On September 13th at 7:40 UTC, we experienced an issue with Notification Delivery and Event Ingestion. Approximately 10% of notifications were delayed and our REST API intermittently returned 5XX error responses for 2% of requests.
PagerDuty historically ran on a cluster of three Galera Master databases. It was a good architectural choice for small volumes of traffic. As our traffic grew significantly over the past few years, it became clear to us that we would need to move away from that database topology to enable PagerDuty to scale. Earlier this year, we started working on a migration plan for our databases.
As part of the migration, we were planning to move all traffic to a single Master Database before the final migration step. From our early benchmarks, we believed that the existing Master Database had the necessary capacity and would be able to handle extra workload.
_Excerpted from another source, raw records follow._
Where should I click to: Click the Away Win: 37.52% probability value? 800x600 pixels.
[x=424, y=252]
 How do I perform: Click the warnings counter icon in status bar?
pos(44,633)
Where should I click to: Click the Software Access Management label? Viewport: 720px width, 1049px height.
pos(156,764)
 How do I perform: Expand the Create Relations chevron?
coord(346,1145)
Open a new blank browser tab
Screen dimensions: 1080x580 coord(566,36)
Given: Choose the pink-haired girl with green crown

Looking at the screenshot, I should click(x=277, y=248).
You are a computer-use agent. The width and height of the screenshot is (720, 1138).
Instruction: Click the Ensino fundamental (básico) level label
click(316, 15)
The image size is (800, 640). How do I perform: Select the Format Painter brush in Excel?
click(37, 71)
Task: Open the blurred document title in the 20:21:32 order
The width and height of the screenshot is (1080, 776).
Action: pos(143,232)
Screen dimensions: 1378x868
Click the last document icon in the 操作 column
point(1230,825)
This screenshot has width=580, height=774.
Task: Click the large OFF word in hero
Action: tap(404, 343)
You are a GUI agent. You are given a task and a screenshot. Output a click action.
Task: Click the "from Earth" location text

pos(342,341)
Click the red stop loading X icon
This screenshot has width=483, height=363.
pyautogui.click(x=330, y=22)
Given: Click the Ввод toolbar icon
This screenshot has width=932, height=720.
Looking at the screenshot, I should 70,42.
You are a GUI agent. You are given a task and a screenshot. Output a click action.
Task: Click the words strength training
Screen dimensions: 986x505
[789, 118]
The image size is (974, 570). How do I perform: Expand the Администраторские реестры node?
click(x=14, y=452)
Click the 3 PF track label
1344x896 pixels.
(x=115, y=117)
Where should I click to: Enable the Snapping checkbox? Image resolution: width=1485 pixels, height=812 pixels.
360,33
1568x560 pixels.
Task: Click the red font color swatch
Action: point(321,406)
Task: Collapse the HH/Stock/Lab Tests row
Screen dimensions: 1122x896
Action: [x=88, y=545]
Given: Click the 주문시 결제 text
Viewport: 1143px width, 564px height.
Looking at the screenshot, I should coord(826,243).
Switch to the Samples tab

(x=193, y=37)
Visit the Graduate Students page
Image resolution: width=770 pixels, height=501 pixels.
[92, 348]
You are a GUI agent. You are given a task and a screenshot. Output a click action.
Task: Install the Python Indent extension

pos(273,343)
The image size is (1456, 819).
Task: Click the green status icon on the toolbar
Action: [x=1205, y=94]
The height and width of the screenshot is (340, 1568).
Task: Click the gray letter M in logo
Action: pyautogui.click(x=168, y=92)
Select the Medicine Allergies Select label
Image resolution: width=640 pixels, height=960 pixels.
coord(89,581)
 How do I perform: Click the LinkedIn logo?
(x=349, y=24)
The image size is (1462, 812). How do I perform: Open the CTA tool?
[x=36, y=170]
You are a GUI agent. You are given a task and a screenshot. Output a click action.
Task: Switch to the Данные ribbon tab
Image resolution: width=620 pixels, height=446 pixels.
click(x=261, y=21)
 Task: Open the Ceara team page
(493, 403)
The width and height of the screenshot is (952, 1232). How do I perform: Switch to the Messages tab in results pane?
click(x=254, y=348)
Our DBAs started the last preparation procedure necessary before migrating our new Database Topology. Shortly after we completed our last preparation procedure, we observed a sharp increase in CPU utilization and database response times on the Master Database. These anomalies were initially deemed to be the result of database warm-up. However, our team observed it was taking longer than usual to normalize, therefore we proactively started our internal incident response to mitigate the issue.
We reverted the migration procedure to restore capacity. We were able to isolate the cause of the issue to transport encryption tasks being assigned to a single CPU Core that created a bottleneck.
We are taking a few steps to prevent this from reoccurring. We will swap our transport encryption subsystem for a more efficient one for the database servers. We are currently running benchmarks, and consulting with internal teams to identify the best path forward.
In parallel, our developers are hard at work to eliminate unnecessary network throughput and load from our Galera Masters as a risk-mitigation strategy as well.